Но в настоящую минуту дело, как оно поставлено министром внутренних дел, представляется в ином виде. Он говорит нам, что время не терпит. Прошло семь лет в работах о реформе местного управления; если теперь обратить их назад, пройдет еще столько же, и едва ли что будет сделано. Между тем в деревне неурядица усиливается, и вопрос о водворении там порядка — самый настоятельный, — крестьянство составляет главную силу государства и 90 % всего населения…
Нельзя не согласиться в этом с министром внутренних дел и потому необходимо остановиться на его проекте и принять его к обсуждению.

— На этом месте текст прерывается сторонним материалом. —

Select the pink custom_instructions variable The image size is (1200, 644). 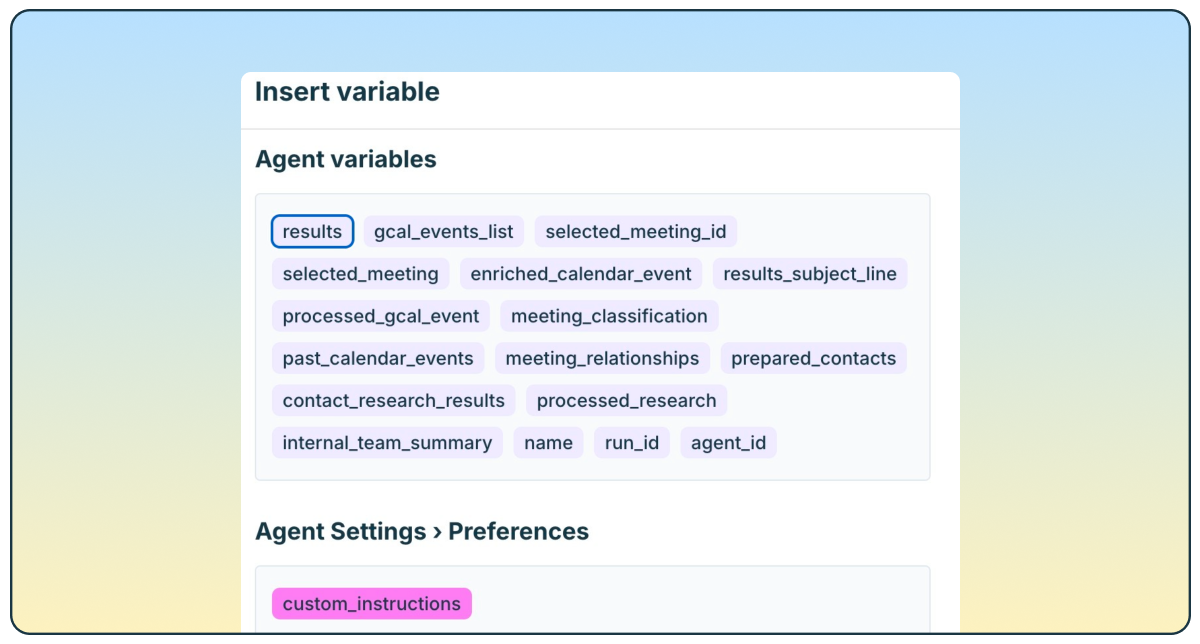pyautogui.click(x=371, y=604)
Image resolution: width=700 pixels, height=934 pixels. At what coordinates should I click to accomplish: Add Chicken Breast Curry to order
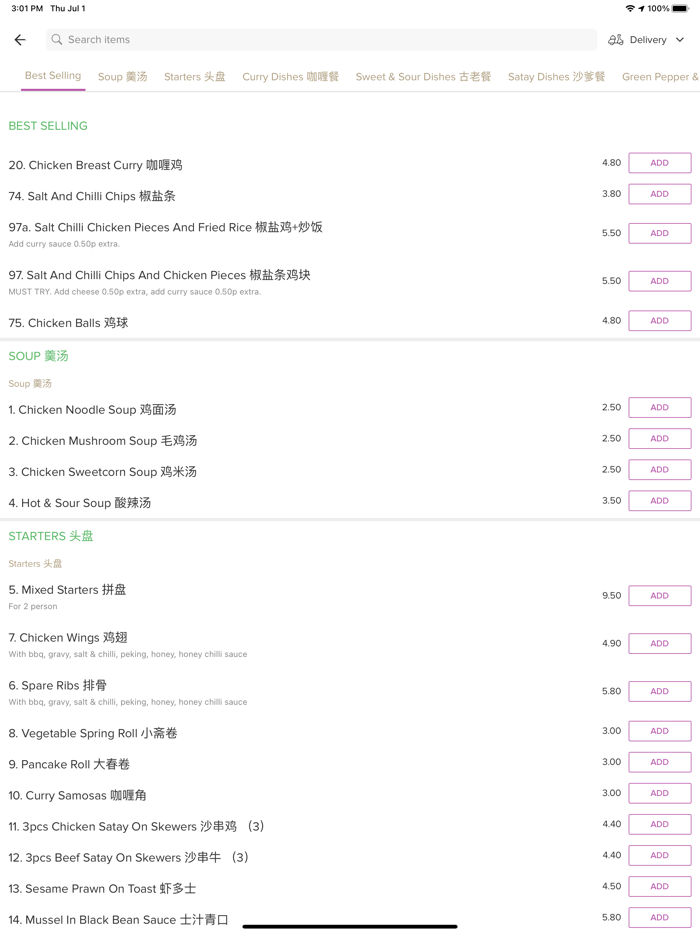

Действительно, крестьянское общежитие настоятельно требует власти и порядка. С 1861 года, когда издано крестьянское положение, опыт показал его недостаточность именно в этом отношении. Нельзя сказать, чтобы эти предметы и тогда оставлены были без внимания законодателем; но он предполагал, что крестьянские власти сами будут блюсти порядок; это не оправдалось и не могло оправдаться.

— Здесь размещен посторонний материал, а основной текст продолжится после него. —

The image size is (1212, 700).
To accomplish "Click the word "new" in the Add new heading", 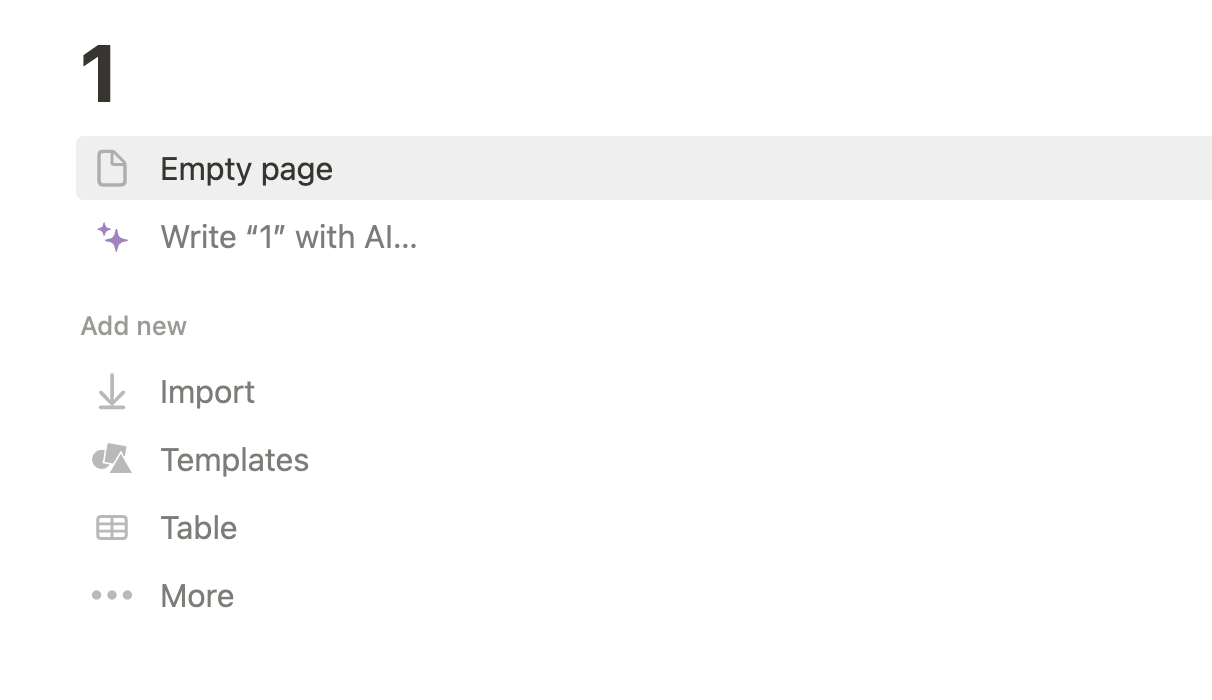I will coord(163,326).
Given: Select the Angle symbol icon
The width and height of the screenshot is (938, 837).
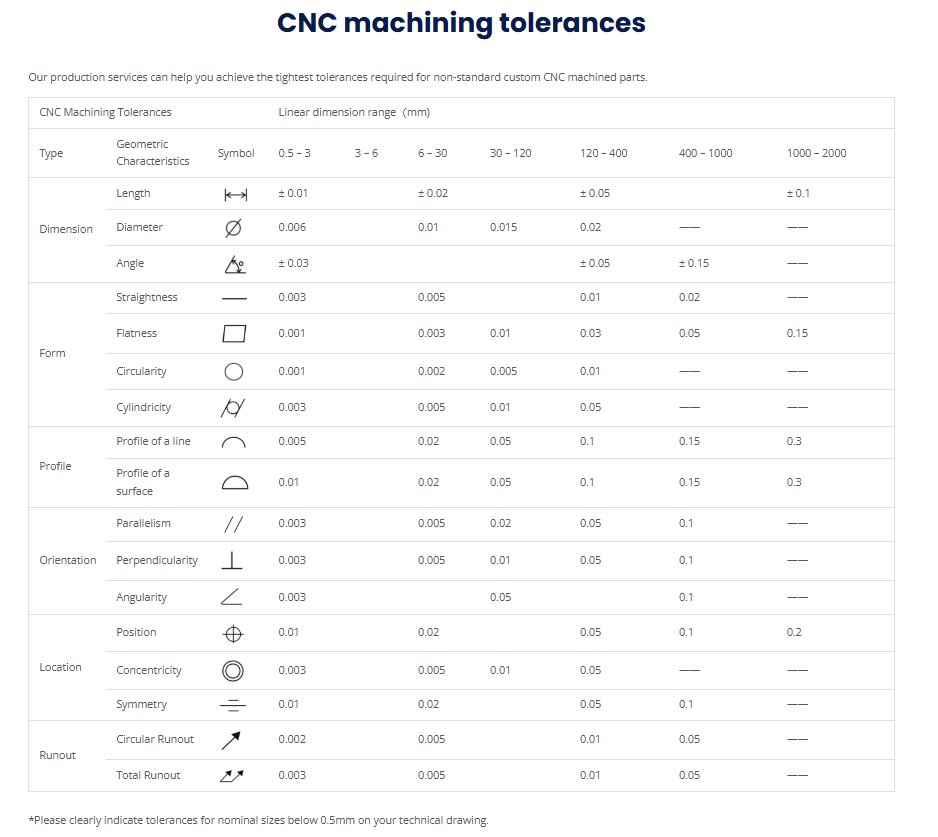Looking at the screenshot, I should tap(233, 264).
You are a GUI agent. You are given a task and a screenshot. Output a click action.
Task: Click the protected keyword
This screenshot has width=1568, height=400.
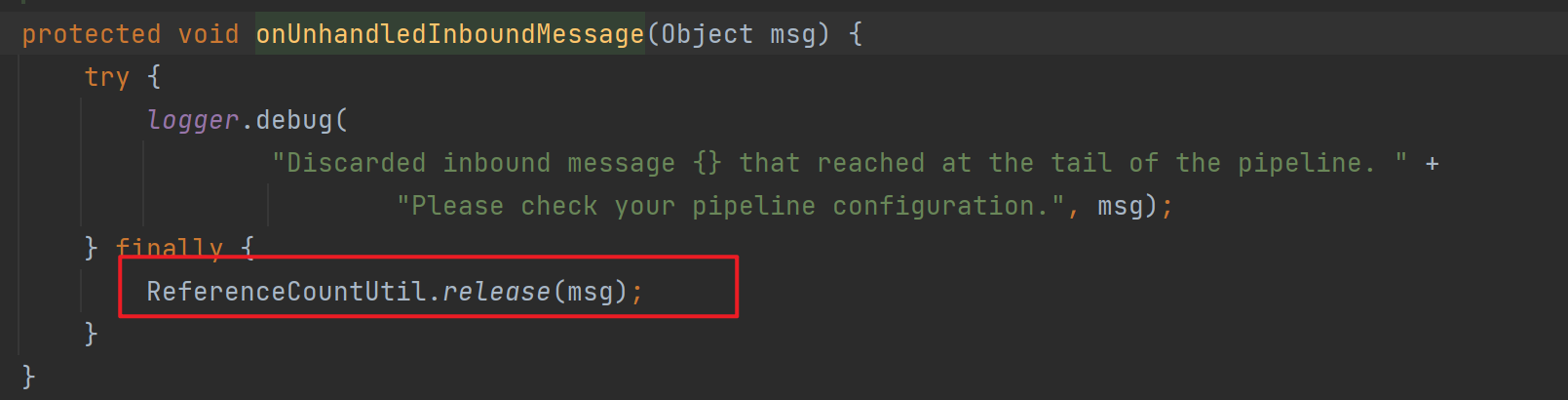(91, 34)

Никакое общежитие человеческое не может обойтись без полиции и суда. И в положении 1861 года находим зачатки этих учреждений, но хилые и слабые, неспособные к развитию, без крепкого начала. Сельская власть учреждена в лице сел. старосты и вол. старшины. В законе прямо указаны полицейские их обязанности, — в общем праве принимать необходимые меры для охранения благочиния, порядка и безопасности, предупреждать потравы, порубки, задерживать бродяг, делать дознания, задерживать виновных и пр., и пр.». Но эта власть осталась только на бумаге. Отчего? Оттого, что она бесформенная, выборная и лишенная авторитета, не связанная с источником авторитета в государстве. Власть, для того, чтобы быть властью действительною, должна носить на себе печать государства и иметь опору свою вне среды местной общественной и выше ее. Без этой санкции она не может действовать. Сельская власть, завися исключительно от выбора, б. частью беспорядочного, случайного или прямо развратного, чувствует около себя лишь гнетущую силу той же беспорядочной среды, которая ее выбрала, и ей только подчиняется, не имея другой, высшей опоры вне сельского мира. Итак, сошло на то, что эта власть потеряла всякое значение права и стала лишь тяжкой повинностью. В старосты выбираются самые плохие, захудалые мужики, обрекаемые на то, чтобы высиживать штрафы и пени, налагаемые на них за чужие прегрешения. Действительная сила принадлежит кулакам и горланам сходки.